Pembentukan dan Dasar Hukum BOP Pantura Jawa
Keputusan untuk membentuk BOP Pantura Jawa diatur dalam Keputusan Presiden (Keppres) Nomor 76P Tahun 2025. Pelantikan pejabat BOP Pantura Jawa dilakukan pada 25 Agustus 2025 di Istana Negara, Jakarta.
Dalam pelantikan tersebut, Laksamana Madya TNI (Purn.) Didit Herdiawan Ashaf diangkat sebagai Kepala Badan.
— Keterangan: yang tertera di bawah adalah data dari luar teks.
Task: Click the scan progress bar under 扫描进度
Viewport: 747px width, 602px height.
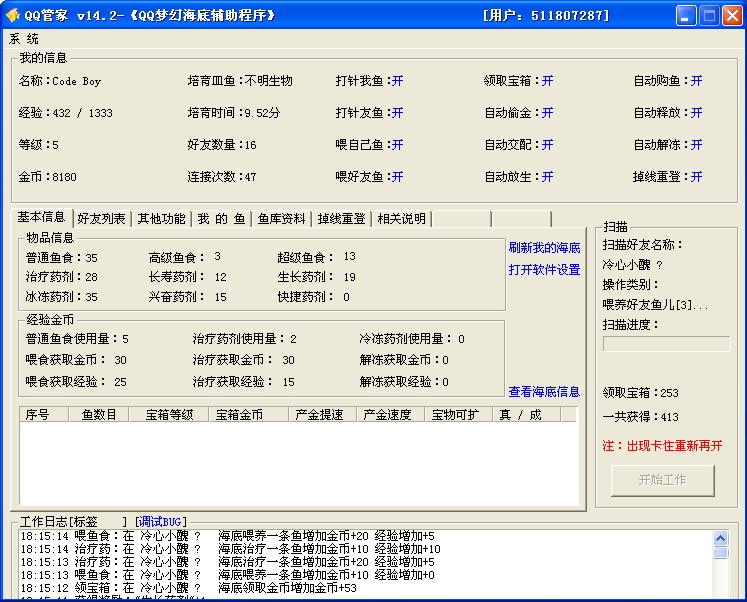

Didit sebelumnya menjabat sebagai Wakil Menteri Kelautan dan Perikanan dalam Kabinet Merah Putih.
Dua wakil kepala badan juga dilantik, yaitu Darwin Trisna Djajawinata dan Suhajar Diantoro, yang memiliki latar belakang di sektor keuangan dan pemerintahan.
Visi dan Latar Belakang Proyek Tanggul Laut
Visi pembangunan tanggul laut ini telah ada sejak era Presiden Soeharto dan terus berlanjut hingga pemerintahan saat ini. Menteri Pekerjaan Umum Dody Hanggodo menegaskan bahwa proyek ini merupakan prioritas bagi Presiden Prabowo Subianto.
Proyek ini diperkirakan membutuhkan biaya total sekitar 80 miliar dolar Amerika, dengan tahap awal di Teluk Jakarta memerlukan waktu 8 hingga 10 tahun dan biaya sekitar 8-10 miliar dolar. Sinergi antara pemerintah pusat dan daerah sangat penting dalam mendukung pendanaan proyek ini.
Presiden Prabowo menekankan perlunya kolaborasi antara pemerintah pusat dan Pemerintah Provinsi DKI Jakarta untuk memastikan kelancaran proyek ini. Dengan demikian, BOP Pantura Jawa diharapkan dapat menjadi penggerak utama dalam mewujudkan ketahanan lingkungan di pantai utara Jawa.